English translation of a Dutch article by nrc.nl

Dutch ambassador leaked information to Shell

Nigeria Robert Petri, the Dutch ambassador to Nigeria, had been in post for less than a year and a half. He did not have a good relationship with his staff. And above all: wasn’t he too close to Shell?


Prime Minister Mark Rutte (l) and Shell chairman Ben van Beurden (r) visiting President Muhammadu Buhari of Nigeria, autumn 2019. Photo Bart Maat / ANP

Merijn Rengers and Carola Houtekamer: 3 June 2020 at 22:40

The news in short:

At the end of 2017, the Dutch ambassador to Nigeria leaked confidential information about an extensive corruption investigation into Shell to the oil company itself.

After two internal investigations, the Ministry of Foreign Affairs brought Ambassador Robert Petri back to the Netherlands in early 2019. The investigations revealed, among other things, a sick working atmosphere at the embassy.

Several partner organizations complained to the ministry that Petri was too much in Shell’s hand.

When Robert Petri, the stately, graying Dutch ambassador to Nigeria, flies to Bonny Island for a working visit on Friday 25 May 2018, he takes his wife Marijke with him. The small island – Texel – on the edge of the Niger Delta is an important transshipment point for the Nigerian oil and gas industry. From here, Shell, ENI, Chevron, Total and Seplat ship millions of liters of crude and liquefied gas all over the world.

The Petris, together with the Spanish ambassador to Nigeria, spend a day at Nigeria Liquefied Natural Gas, NLNG for short. The gas producer is owned by oil giant Shell, the Nigerian state and two other oil companies.

NLNG uses the arrival of diplomats to announce a variety of good deeds. Investments in tourism, roads, jobs. It expressly thanks the diplomats for their “unwavering support” in NLNG’s fight against additional gas taxation. And there are promotional gifts. Photos of Petri and his wife appearing on Twitter holding up a framed painting of a freighter.

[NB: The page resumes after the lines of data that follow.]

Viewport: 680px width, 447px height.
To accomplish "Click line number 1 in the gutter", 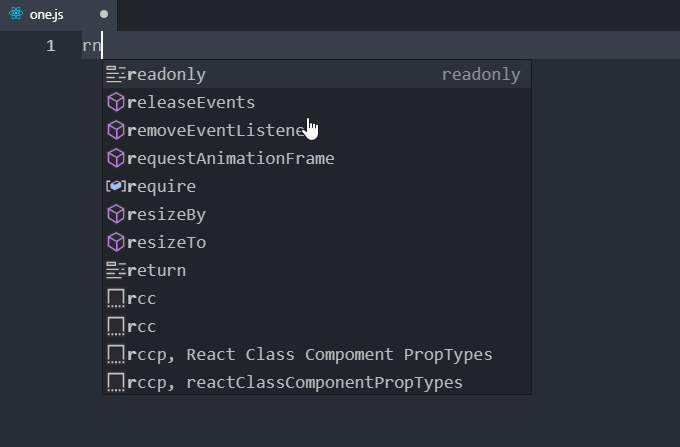I will (50, 46).
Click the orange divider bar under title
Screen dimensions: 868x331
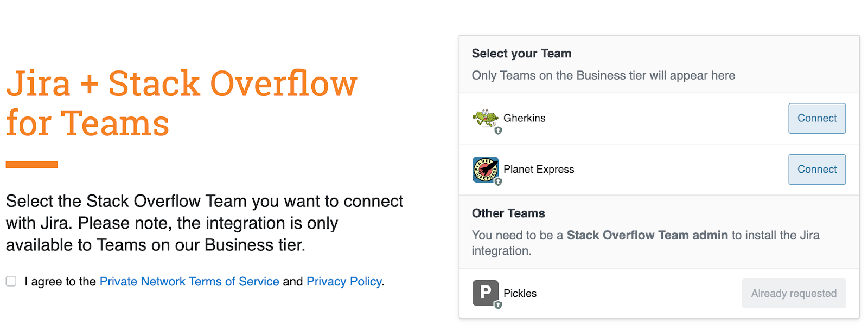pyautogui.click(x=31, y=165)
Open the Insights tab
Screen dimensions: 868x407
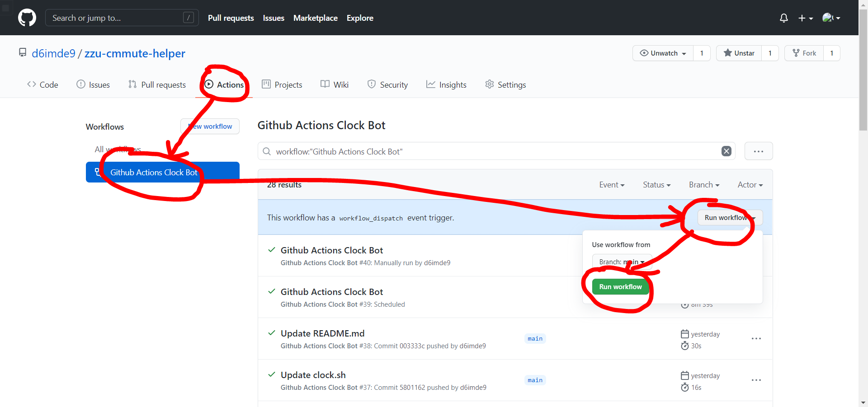pos(446,85)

It all looks like business as usual, for ambassadors.

But the eyebrows are raised at the Dutch embassy in Abuja. Who knew about this visit? Why is Marijke Petri in the picture again semi-officially? And why did the couple fly over with the gas company’s corporate jet? Is that appropriate?

Stiff in handling, loose with private use

It is not the first time that there has been criticism. Since Petri was appointed chef of  post in Abuja on September 5, 2017, the atmosphere has deteriorated. The new man is stiff, but loose with the private use of his official car, the staff finds. In addition, this visit to Bonny Island. And that while Shell – in part due to Petri’s previous bumbling with the company – is already playing enough. That shouldn’t get worse.

But that does happen. The dissatisfaction with the visit to Bonny Island results in two inspections by the Ministry of Foreign Affairs to the embassy in Nigeria, according to an investigation by NRC into the early departure of Robert H. Petri. According to various sources, the inspections focus on whether the ambassador was too fat with Shell.

Shortly after the summer of 2017, Robert Petri changes his post in Sanaa, Yemen, for a place in Nigeria. He and his wife move to the high-security residence in Abuja, a 15-minute drive from the embassy. His children also come over.

The relationship with the staff has been difficult since day one. Petri is old-fashioned and explicitly involves his wife in his work. He poses with her next to the gong of the Nigerian stock exchange – witness photos on Twitter. He has dolls of black maids put down to decorate the dining room. The staff takes offense there behind his back. They think it leans towards colonialism.

Nigeria is a difficult post, but the move is still a promotion for Petri. The West African country is many times larger than Yemen, and the economic interests for the Netherlands are great. This is mainly due to one major player: the British-Dutch oil company Shell.

Shell extracts a lot of oil and gas from Nigerian soil, and that is associated with pollution, sabotage, tax lawsuits, protests from the local population and suspected corruption.

When Petri takes office, three big things drag on. There is the cleaning, partly financed by the Netherlands, of a major oil spill at Bodo, near Bonny Island. Four widows of the Ogoni leaders executed in 1995 recently filed a lawsuit against Shell in The Hague. And the Dutch corruption investigation into Shell around OPL 245, a gigantic oil field off the Nigerian coast, is in full swing.

In short, Petri’s position is delicate. He must represent the interests of the Netherlands and Dutch companies, but also propagate Dutch values ​​such as socially responsible and environmentally conscious entrepreneurship.

Bert Ronhaar, who was ambassador to Abuja between 2010 and 2013, knows that this is a delicate balance. At the time, he deliberately interfered with the removal of a major oil spill in the Niger Delta, which he flew over in the first months of his appointment. “The scales really fell off my eyes then, all that oil on the water.” He spoke to NGOs, the government, the local population and Shell about the pollution. “The mutual mistrust was so great. Nobody wanted to get together. ”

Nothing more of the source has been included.